Hacker News new | ask | show | jobs
by HelloNurse 1630 days ago
I want CSS to make spacing decisions so that I don't have to, and a system where graphical elements look good by default because they come with appropriate margins and containers adapt to what I want them to contain (e.g. by shrinkwrapping the content or by switching between different numbers of columns or rows) is more useful than a non-system that looks bad unless I keep many tedious ad-hoc specifications consistent.

Moreover,

> Margin breaks component encapsulation. A well-built component should not affect anything outside itself.

Definitely not, margins are an essential part of a component, like a garden around a house, and they make components "usable in any context or layout" (unless the context or layout is stupidly overcomplicated).

2 comments

And then you have a container with A, B, margined apart by max(A.mr, B.ml) and want to insert a sizer knob in-between, which makes them (A.mr + B.ml) apart. Or you have to put ABCDE into a sortable wrapping flexbox, and the best practice* says you must -ml the flexbox, but now you don’t know how much because each of ABCDE has its own +ml. It’s all nice until it’s bullshit.

* which alone is utter nonsense

Margins make complete sense when you do want to fold them, which is common with textual content (eg. imagine an img tag with bottom margin, and a h2 tag right after it with top margin).

The fact that they can be misused does not make them useless.

Web styling is not useless, it’s just fucked up. The article has no hope to change that (neither do we) and tries to find a balance.

In a better world, margins would work in a block context (where paragraphs live) but not in flex/grid ones, which take layout in their hands. Another context could be called “constraints-based”, which would space its children relatively, like A.r + 10px <= B.l; B.r = this.r - 10px. Children would expose their preferred margins, which these layout contexts could take or not take into account.

The "block context" for which setting margins is a good layout abstraction is not the technical "block", "inline-block" etc. of CSS, but the general situation of measuring the empty space between homogeneous rectangular blocks.

If you want to place a slider between two text paragraphs, the slider isn't a good match for them (even if rectangular, it's far smaller) and you'll have to give it small or even negative margins under the assumption of the text paragraphs having normal, big enough margins.

And this highlights the issue with the idea that "children would expose their preferred margins, which these layout contexts could take or not take into account": a reusable and modular layout should be bottom-up, with components knowing what CSS rules make them look good and containers respecting them. Since the slider is small it can have smaller margins than the text paragraphs, but a container that knows that its middle child is a slider is a complicated and ad-hoc container.
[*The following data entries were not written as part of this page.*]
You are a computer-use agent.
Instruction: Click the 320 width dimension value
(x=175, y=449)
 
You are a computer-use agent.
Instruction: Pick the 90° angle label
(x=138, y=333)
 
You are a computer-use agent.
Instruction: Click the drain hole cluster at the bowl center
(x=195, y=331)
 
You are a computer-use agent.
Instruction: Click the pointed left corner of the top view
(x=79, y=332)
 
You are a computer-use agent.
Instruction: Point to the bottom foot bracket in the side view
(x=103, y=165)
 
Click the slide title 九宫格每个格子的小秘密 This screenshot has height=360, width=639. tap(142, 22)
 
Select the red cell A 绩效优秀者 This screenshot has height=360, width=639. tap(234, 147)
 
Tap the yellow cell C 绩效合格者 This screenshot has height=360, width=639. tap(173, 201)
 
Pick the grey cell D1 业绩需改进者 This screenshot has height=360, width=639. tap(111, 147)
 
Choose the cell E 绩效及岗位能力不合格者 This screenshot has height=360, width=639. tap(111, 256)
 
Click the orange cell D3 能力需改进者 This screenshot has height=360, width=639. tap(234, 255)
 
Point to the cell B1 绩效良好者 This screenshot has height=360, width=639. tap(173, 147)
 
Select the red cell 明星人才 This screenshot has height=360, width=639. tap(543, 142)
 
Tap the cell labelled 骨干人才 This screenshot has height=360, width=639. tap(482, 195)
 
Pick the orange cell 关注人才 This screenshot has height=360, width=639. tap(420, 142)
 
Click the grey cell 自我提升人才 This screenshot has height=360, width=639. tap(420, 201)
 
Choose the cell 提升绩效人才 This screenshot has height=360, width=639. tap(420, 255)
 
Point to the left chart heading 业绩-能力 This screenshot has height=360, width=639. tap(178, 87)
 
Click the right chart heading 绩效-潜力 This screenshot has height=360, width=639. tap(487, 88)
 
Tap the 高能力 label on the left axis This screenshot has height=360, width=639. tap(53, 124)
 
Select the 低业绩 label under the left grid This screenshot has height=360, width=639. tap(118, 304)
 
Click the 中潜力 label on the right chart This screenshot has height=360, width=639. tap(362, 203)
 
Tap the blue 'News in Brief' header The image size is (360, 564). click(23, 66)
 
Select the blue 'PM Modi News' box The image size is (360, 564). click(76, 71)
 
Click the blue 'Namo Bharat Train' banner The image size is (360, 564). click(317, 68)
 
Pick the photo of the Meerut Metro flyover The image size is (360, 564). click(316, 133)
If you want to place a slider between two text paragraphs

I don’t, I want to put a slider between A and B. I don’t know what’s there from the bottom-up rule. A or B may even have a loadable content, so I know nothing until it’s rendered. If A and B are paragraphs, that’s usually a coincidence irrelevant to the container’s purpose.

So what is the correct way to put a slider between beforehand unknown type A and type B components?
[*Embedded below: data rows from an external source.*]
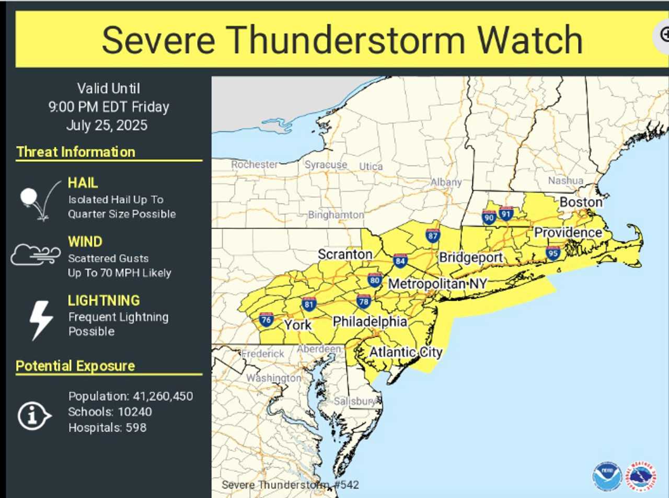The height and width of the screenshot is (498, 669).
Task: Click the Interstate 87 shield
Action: coord(432,236)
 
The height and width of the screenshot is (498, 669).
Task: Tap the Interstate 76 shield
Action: coord(266,320)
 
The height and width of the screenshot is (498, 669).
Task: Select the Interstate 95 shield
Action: coord(553,253)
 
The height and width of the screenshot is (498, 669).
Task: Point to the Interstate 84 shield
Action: coord(400,261)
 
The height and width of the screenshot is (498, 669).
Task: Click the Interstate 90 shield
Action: coord(489,217)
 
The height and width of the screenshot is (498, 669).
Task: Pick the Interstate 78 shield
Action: coord(364,301)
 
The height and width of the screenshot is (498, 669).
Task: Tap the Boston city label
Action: coord(581,202)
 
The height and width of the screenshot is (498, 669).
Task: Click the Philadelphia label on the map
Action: coord(370,321)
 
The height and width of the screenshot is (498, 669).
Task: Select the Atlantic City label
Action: coord(406,352)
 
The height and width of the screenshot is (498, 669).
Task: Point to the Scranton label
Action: coord(345,254)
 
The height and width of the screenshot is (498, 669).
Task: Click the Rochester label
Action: coord(255,164)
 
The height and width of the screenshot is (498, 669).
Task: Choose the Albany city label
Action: coord(446,182)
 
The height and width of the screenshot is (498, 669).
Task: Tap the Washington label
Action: coord(273,378)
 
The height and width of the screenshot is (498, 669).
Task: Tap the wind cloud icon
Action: coord(35,255)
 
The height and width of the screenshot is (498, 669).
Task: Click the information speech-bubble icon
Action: coord(34,416)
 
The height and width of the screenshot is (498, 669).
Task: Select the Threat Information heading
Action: coord(76,152)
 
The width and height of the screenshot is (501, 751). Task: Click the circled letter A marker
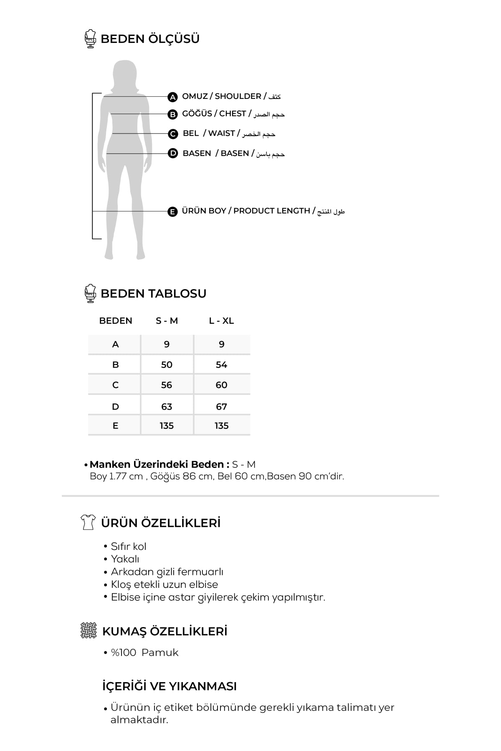172,97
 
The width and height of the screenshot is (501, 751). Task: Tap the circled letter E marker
172,212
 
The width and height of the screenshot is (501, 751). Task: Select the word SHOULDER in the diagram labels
238,96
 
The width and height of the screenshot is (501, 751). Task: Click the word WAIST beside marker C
221,134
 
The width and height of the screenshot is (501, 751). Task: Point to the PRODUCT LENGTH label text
271,211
a reusable and modular layout should be bottom-up, with components knowing what CSS rules make them look good and containers respecting them

This approach is good until it’s not. You can’t just write off some layouts as “bad” and call it a day. It’s not modular, it’s pre-styled in a way that involves intimate knowledge about all of components and how they “stack” in advance, which is opposite to being modular.
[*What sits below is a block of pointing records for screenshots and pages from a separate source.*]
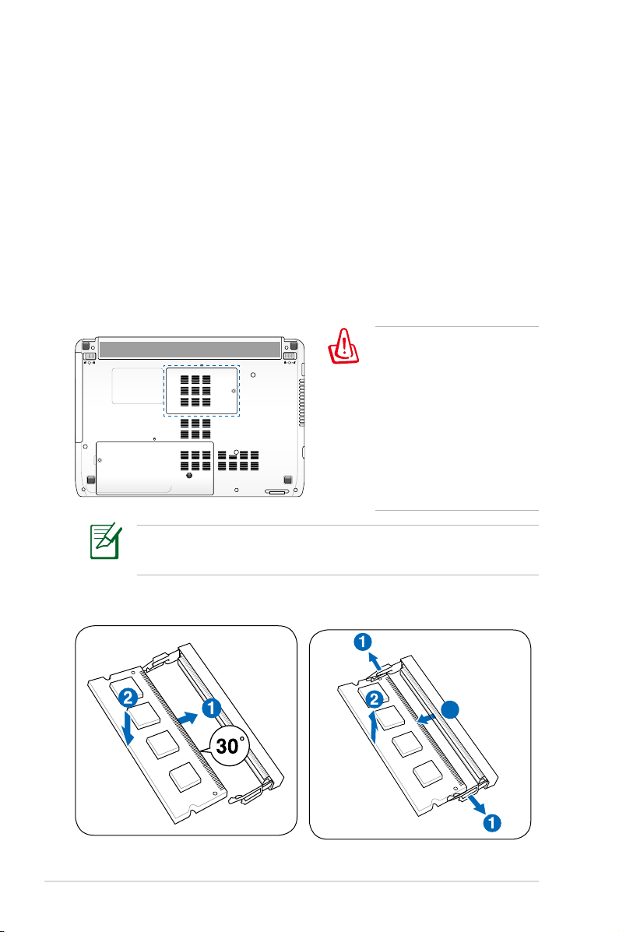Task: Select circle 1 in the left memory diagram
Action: [209, 708]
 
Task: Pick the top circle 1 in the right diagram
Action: [360, 643]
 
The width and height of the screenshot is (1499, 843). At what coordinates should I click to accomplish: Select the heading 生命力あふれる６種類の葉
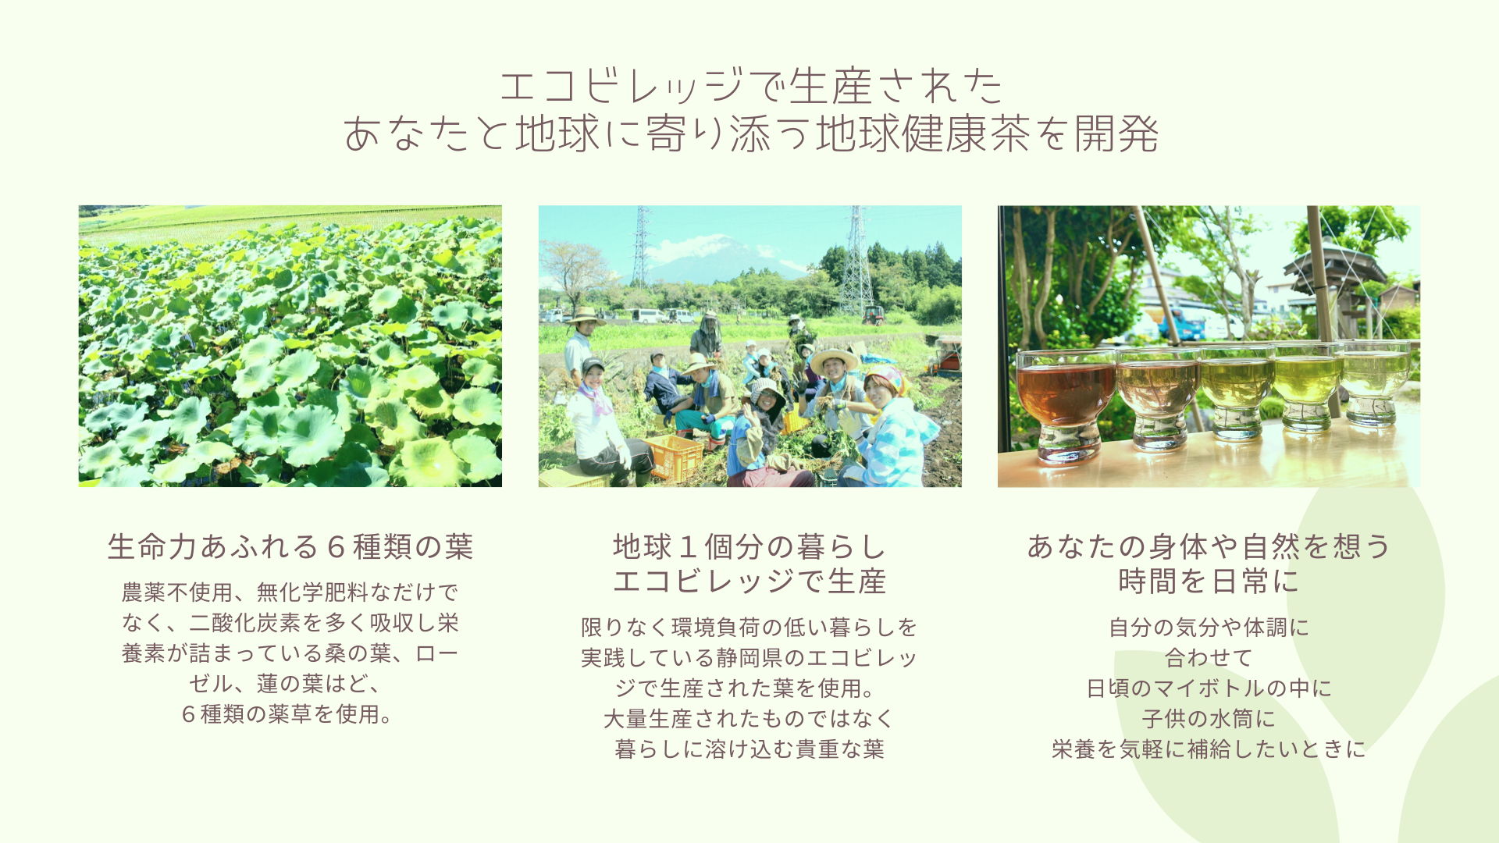click(x=290, y=546)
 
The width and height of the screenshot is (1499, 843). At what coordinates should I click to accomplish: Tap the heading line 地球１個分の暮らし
click(x=750, y=546)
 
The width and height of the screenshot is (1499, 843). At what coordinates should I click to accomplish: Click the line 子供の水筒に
click(x=1209, y=718)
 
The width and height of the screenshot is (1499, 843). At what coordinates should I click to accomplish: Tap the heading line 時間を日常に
click(x=1209, y=581)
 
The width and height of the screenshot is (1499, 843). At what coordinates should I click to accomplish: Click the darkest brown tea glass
click(x=1066, y=406)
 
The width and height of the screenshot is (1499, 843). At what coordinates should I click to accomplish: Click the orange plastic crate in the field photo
click(x=673, y=457)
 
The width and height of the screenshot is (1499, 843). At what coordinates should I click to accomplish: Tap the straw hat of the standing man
click(x=586, y=315)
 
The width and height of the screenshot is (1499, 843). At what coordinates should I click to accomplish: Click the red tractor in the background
click(x=873, y=315)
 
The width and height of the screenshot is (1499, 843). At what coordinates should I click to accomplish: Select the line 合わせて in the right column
click(x=1209, y=657)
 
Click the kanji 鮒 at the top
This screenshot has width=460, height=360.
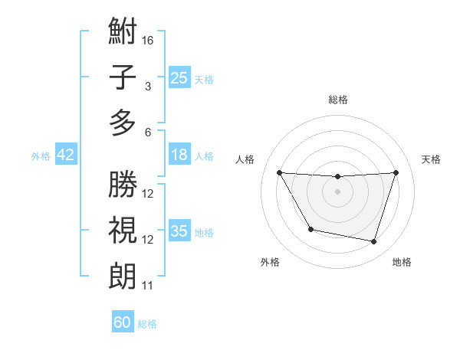coord(123,33)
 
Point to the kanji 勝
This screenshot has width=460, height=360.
coord(123,184)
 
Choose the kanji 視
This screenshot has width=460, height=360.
coord(123,230)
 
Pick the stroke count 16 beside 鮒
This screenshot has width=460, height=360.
coord(148,40)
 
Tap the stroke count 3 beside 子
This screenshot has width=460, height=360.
coord(148,86)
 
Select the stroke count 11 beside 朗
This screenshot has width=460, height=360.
coord(148,286)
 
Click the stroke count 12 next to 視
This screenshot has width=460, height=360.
coord(148,240)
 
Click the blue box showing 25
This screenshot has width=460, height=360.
coord(179,77)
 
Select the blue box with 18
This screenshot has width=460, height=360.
coord(179,155)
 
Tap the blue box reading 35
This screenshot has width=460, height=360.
coord(179,231)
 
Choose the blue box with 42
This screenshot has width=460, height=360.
coord(65,155)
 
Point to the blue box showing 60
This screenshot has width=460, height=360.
coord(123,322)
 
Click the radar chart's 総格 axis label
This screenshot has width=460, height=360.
coord(337,100)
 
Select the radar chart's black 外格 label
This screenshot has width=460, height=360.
coord(270,262)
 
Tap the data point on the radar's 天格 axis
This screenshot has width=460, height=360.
coord(396,172)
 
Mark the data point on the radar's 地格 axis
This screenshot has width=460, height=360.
coord(374,242)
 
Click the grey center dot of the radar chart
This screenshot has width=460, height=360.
coord(337,191)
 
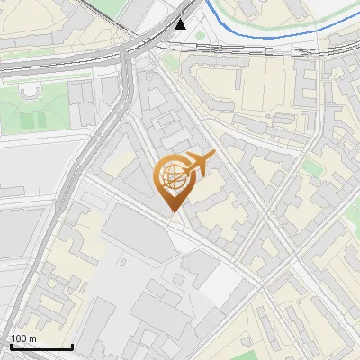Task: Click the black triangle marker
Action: click(x=183, y=24)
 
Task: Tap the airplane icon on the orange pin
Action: click(x=199, y=165)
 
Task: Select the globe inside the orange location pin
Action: click(x=172, y=176)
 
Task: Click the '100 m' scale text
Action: click(x=24, y=338)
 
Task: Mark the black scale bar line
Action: click(x=41, y=346)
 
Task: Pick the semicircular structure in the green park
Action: click(x=31, y=93)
It seems that I am discussing graphical design while you are discussing CSS anarchism and worst-case technical details. I mentioned text paragraphs because they are the most common and traditional type of block, but images and frames are popular since at least the middle ages and they should have about the same margins as text paragraphs (solid dark objects more, transparent images with internal empty space that adds to the "official" margin less).

The components around the slider are not "unknown": it's enough to be sure that, for example, their margins are between 20 and 30 px so the slider is allowed to claim -5px off a collapsed margin without collisions.

Exactly. Slapping some components together for a simple feature shouldn't require a designers input at all. Whether the defaults are margins or paddings I don't really care, but if the component looks bad without styling, it's a bad component.